The Journal Gazette
 
 
Saturday, February 23, 2019 1:00 am

Briefs

KGP to help out Warsaw workers

Staff, news services

KGP Telecommunications on Friday outlined plans to help about 300 Warsaw workers who will lose jobs in April.

Company leaders have worked with WorkOne Northern Indiana and at least 15 area employers to organize an in-house job fair for affected employees. It is scheduled for Monday.

“We have a lot of great employees here and are trying to do everything we can to help them find good jobs,” Director of Operations David Russell said in a statement. “We appreciate the contributions made during their tenure with us and hope the best for them in their future careers.”

WorkOne will also provide affected KGP workers with re-employment services such as resume preparation and mock interviews.

GM names new Maven leader

General Motors Corp. named Sigal Cordeiro to lead Maven after the unexpected departure of Julia Steyn, a spokeswoman for the company's car-sharing business confirmed.
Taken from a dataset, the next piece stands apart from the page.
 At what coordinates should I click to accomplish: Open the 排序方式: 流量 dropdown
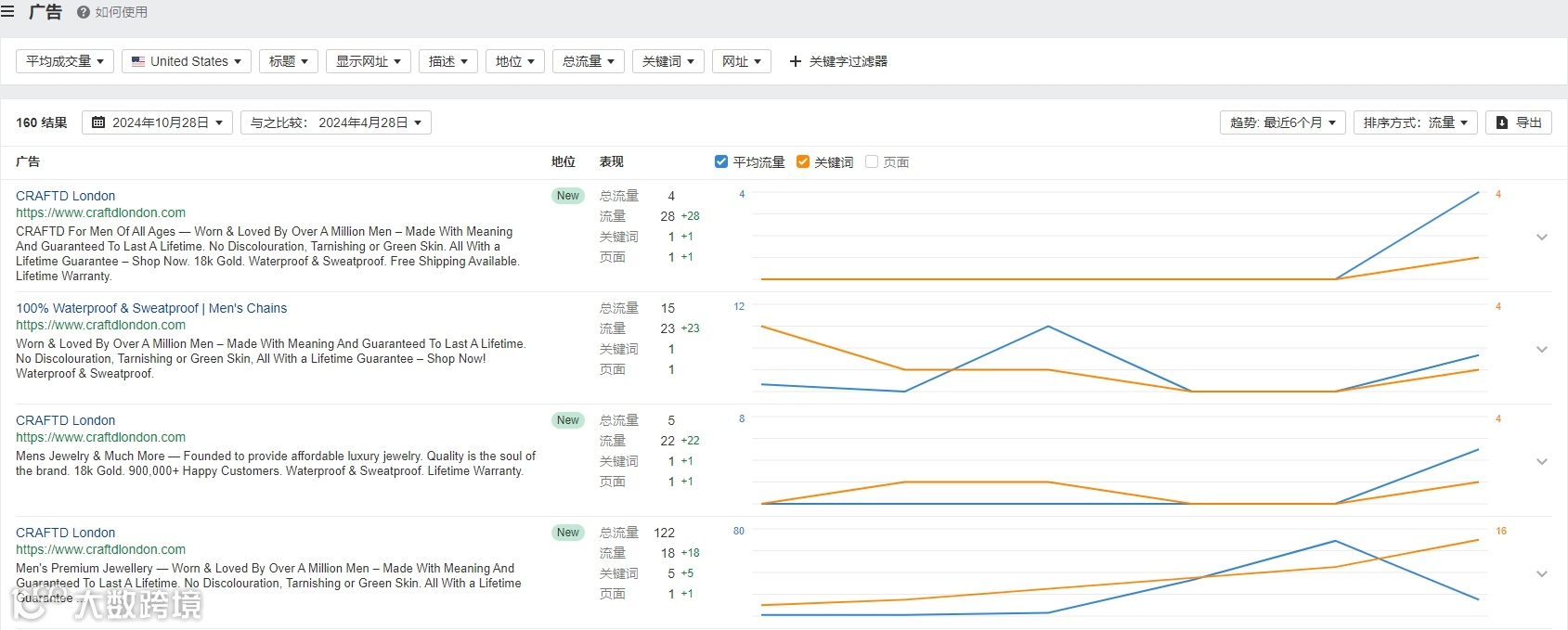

Cordeiro was appointed vice president of General Motors Urban Mobility and Maven last week. Steyn left in late January.

Most recently, Cor­deiro was executive director leading global product marketing for a new family of vehicles for key global markets, spokeswoman Annalisa Esposito Bluhm said.

Maven is GM's app-based car-sharing program that rents cars by the hour. It is focused on urban dwellers, offered in 24 cities in the United States, Canada and Australia.

Fed signals it will be patient

The Federal Reserve said Friday that in light of a slowing global economy and last year's financial market turmoil, the central bank intends to remain “patient” in determining when to make future changes in its benchmark interest rate.

The Fed's semiannual report to Congress on monetary policy stood in contrast to its last report in July when it signaled that it was on track to keep raising rates at a gradual pace over the next two years.

The new report cites a range of risks to the economy that have developed over the last six months, as well as continued muted inflation as reasons to slow further hikes.